Lou finds out that she got the job because Will has scared away all his other carers. And his mother wants him to be watched at all times because he has previously attempted suicide. Then Lou learns by accident that Will has gotten his parents to agree that in six months time they will take him to Switzerland where there is assisted suicide. Though sworn to secrecy by Will’s mother, Lou makes it her personal mission to try to make Will change his mind.
So as you can see, this is not the formula for a typical chick lit book and the publishers of this book may have done it a disservice trying to market it that way. I read this book in a day. I just couldn’t put it down. In the course of reading it, I learnt so much about what people who are quadriplegic go through. They have countless medical problems. Not to mention the mental anguish of going from able-bodied to life in a wheelchair. Even the problems they have going places when in a wheelchair and how they are treated by family, friends and wider society.
But this story is not all about Lou trying to change Will. It’s also about Will trying to encourage a young woman who has no goals, has never gone outside her town, and is with a fitness mad boyfriend who doesn’t get her, to branch out in life – and live.
This book surprised me greatly. I got so much more than I thought I was going to get. It was not quite the light read I was after, but definitely worth reading. Now to look up some of the other books by Jojo Moyes …
I don’t really know what made me choose Jane Eyre Laid Bareby Eve Sinclair to read. I saw it when scrolling through a list of e-books on Amazon and bought it on impulse because I love the book Jane Eyre by Charlotte Bronte and wanted to see what the “naughty” version of it was like. I thought it could be interesting. I thought wrong. But I can’t say I wasn’t warned. A quick look at reviews posted on goodreads showed that those who disliked it did so with a passion bordering on venomous. Still, I thought I would give it a go.

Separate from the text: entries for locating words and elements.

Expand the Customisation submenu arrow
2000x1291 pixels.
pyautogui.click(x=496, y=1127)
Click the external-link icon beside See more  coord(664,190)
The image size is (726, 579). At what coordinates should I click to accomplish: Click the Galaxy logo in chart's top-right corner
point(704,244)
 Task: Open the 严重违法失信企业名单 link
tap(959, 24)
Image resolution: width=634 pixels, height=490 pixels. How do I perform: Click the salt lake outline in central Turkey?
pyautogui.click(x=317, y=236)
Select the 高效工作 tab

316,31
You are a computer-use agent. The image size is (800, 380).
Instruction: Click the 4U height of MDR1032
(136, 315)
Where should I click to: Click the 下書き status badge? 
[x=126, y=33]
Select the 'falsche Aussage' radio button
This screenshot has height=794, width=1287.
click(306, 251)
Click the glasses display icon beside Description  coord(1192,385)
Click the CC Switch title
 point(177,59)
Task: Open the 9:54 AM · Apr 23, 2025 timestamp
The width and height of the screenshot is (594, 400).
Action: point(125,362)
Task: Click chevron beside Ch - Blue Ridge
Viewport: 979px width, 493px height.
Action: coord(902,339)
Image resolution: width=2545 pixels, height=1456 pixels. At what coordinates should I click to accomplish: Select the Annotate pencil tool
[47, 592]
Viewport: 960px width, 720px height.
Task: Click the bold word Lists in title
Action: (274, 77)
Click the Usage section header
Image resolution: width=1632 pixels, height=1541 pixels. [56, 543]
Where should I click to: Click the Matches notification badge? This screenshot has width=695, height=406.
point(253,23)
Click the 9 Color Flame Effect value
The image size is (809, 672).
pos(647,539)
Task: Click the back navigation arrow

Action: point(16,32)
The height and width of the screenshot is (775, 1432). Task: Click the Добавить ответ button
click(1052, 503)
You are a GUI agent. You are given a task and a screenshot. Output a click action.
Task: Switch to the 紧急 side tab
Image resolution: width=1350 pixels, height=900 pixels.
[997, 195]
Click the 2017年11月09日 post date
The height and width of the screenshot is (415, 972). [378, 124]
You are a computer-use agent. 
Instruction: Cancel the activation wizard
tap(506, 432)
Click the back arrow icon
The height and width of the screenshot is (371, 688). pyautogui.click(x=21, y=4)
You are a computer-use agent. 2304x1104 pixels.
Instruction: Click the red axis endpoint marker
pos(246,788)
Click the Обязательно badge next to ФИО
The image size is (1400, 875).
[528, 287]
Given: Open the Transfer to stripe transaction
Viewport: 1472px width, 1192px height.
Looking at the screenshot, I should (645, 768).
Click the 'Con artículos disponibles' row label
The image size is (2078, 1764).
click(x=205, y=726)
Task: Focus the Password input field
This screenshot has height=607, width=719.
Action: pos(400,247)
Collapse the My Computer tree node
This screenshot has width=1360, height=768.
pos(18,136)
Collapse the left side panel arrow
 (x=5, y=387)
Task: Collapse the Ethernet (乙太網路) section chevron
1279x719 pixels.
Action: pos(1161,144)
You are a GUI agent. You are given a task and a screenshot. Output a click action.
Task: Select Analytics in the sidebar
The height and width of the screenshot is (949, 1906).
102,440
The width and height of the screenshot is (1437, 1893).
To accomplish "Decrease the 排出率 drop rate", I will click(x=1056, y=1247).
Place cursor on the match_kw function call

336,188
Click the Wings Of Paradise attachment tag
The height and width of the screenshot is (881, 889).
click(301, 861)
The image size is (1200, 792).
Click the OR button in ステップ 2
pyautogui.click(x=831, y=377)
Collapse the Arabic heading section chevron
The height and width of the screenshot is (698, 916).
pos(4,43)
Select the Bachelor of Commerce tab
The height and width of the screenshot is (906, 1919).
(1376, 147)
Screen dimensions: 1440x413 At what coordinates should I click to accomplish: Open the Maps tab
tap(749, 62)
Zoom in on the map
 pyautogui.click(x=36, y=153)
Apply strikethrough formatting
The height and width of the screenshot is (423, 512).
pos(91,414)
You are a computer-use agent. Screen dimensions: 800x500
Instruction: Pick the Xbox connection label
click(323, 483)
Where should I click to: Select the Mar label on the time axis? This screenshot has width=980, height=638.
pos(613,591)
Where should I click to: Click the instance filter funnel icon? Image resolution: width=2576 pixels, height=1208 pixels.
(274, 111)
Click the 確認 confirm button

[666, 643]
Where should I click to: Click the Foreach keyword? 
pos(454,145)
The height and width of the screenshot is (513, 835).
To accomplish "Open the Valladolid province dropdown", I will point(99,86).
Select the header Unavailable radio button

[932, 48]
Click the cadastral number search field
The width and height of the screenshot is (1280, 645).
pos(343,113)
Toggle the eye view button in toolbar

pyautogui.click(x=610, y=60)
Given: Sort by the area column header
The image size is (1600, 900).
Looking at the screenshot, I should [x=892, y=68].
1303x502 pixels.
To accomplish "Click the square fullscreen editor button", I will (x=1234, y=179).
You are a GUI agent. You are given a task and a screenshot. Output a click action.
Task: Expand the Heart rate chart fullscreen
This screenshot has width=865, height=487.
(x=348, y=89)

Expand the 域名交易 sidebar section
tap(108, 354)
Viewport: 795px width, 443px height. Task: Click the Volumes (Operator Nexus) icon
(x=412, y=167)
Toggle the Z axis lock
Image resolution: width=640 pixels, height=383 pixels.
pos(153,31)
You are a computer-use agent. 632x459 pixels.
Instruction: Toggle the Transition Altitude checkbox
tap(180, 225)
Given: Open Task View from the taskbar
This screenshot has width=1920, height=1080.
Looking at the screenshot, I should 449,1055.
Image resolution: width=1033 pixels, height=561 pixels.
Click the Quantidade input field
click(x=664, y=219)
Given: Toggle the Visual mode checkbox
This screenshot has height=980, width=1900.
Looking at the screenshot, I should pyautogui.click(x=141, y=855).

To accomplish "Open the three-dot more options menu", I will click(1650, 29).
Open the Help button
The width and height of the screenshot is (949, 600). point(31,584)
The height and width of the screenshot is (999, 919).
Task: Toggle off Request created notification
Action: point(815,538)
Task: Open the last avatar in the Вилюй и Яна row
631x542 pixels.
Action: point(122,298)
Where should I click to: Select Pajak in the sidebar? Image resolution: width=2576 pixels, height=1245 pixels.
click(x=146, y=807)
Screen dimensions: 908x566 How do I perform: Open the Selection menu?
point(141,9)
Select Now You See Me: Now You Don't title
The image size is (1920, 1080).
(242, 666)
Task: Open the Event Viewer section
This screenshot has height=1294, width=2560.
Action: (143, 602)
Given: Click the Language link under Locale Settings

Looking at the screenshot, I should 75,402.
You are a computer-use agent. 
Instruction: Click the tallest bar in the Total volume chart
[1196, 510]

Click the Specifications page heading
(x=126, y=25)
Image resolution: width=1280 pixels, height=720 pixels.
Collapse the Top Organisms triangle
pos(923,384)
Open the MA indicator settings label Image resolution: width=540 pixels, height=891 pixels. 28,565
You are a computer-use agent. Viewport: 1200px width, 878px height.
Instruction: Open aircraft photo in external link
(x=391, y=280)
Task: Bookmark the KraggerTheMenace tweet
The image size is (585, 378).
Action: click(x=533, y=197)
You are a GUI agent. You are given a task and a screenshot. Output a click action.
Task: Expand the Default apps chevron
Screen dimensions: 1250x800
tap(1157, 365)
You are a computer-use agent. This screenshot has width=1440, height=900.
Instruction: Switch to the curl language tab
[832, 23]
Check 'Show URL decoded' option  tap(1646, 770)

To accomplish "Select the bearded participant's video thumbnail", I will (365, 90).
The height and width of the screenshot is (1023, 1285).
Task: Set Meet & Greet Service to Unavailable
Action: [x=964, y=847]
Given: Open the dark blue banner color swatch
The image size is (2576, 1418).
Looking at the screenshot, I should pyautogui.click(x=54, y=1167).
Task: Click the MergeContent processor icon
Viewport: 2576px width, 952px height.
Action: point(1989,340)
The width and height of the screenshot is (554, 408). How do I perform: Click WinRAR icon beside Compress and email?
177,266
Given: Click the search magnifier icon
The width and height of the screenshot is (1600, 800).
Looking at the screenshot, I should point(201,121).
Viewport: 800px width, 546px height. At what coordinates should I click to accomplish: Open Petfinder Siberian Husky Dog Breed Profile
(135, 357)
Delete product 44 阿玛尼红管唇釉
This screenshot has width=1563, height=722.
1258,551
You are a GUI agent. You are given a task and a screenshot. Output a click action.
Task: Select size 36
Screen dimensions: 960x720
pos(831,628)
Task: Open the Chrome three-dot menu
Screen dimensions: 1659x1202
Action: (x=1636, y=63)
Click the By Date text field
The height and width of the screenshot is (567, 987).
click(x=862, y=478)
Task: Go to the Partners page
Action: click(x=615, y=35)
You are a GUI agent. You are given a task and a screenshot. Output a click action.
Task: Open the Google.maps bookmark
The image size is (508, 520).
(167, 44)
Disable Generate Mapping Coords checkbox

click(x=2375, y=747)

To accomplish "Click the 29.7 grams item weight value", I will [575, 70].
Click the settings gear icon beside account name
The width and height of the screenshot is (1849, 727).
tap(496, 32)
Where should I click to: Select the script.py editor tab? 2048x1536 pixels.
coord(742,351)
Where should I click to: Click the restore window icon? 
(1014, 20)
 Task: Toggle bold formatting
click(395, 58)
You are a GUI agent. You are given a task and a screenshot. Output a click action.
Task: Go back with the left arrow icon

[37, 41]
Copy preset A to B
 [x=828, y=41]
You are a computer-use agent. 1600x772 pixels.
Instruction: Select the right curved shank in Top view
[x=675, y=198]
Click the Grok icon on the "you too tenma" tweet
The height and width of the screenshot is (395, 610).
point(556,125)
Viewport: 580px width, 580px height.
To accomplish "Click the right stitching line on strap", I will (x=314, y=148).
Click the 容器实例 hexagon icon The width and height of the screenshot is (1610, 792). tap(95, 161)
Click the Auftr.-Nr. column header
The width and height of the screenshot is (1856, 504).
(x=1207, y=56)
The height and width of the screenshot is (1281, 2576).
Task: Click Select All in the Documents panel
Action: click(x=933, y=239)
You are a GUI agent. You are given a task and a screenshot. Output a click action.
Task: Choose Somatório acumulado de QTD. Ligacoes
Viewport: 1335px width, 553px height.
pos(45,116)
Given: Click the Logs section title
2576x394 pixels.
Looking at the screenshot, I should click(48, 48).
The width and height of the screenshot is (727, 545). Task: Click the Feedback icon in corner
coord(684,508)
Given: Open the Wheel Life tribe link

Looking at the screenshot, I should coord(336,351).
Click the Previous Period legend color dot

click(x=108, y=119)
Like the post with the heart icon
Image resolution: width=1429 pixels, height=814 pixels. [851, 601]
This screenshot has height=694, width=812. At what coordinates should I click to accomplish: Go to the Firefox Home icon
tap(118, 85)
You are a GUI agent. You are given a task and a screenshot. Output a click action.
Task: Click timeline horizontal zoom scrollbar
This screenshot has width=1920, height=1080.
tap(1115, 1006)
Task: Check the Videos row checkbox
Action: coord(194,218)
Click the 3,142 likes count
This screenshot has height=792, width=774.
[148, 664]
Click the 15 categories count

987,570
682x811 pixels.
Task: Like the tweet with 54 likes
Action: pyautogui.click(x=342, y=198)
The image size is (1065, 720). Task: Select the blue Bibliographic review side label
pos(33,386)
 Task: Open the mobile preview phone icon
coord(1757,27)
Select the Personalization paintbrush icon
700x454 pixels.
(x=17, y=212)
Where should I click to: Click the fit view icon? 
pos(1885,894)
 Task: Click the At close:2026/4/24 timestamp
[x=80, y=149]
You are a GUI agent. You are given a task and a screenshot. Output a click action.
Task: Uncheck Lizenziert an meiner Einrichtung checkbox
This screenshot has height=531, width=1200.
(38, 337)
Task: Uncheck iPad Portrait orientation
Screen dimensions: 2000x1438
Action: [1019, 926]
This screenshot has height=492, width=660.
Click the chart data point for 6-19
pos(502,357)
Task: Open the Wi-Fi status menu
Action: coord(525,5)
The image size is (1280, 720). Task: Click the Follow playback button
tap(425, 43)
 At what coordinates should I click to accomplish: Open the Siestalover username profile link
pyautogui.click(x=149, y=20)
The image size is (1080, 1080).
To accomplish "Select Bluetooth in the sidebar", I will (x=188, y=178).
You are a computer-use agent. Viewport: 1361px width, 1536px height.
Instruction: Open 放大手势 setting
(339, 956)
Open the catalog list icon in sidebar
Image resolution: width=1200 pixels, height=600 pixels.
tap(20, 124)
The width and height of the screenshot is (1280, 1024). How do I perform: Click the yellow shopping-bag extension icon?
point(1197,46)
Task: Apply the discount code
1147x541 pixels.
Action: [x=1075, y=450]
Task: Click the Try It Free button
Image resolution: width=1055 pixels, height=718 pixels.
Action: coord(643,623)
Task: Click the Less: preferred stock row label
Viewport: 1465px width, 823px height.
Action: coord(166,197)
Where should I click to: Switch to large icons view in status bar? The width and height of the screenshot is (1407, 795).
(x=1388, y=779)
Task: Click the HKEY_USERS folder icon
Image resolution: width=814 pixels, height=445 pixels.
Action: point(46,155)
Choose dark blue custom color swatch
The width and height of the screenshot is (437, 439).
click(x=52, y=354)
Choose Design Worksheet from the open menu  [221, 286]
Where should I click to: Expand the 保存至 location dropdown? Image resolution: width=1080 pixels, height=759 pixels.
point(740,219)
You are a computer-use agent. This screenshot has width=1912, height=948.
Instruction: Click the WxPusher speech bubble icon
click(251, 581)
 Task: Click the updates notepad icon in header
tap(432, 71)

Basically, this book is the fantastic classic Jane Eyre with random sex thrown in – and not even good sex. It was cringe-worthy. The parts I liked best were the parts closest to passages from the original book. I flicked quickly through this book just so I could get it over and done with. And don’t even get me started on the terrible ending …
I’ve come to the conclusion that classics are classics for a reason – because they are pretty much the perfect read in their original form. To cut them up, and inject gratuitous raunchiness into them that in no way enhances the original story, could be seen as a form of sacrilege. It just made me appreciate how much more passionate the original Jane Eyre story was because of what it hinted at but didn’t say. Less truly is more and it was more powerful for me when the passion between Mr Rochester and Jane Eyre was implied rather than outlined in kinky detail. Was it really necessary to learn that Jane and the other girls at the orphanage she grew up in were “very close” friends?
If you haven’t read Jane Eyre by Charlotte Bronte then perhaps give this a read – but if you have read the classic then this may really, really annoy you. Its probably best not to bother with this version that adds sex parties, sex toys from Japan and servants going at it like rabbits to a classic. What next Fifty Shades of Darcy? Sensual and Sensuality? Whipping Heights? Alice gets it on in wonderland? Kinkyrella? Pokemehontas? Hmm … on second thought maybe I should jump on the bandwagon and write me an e-book!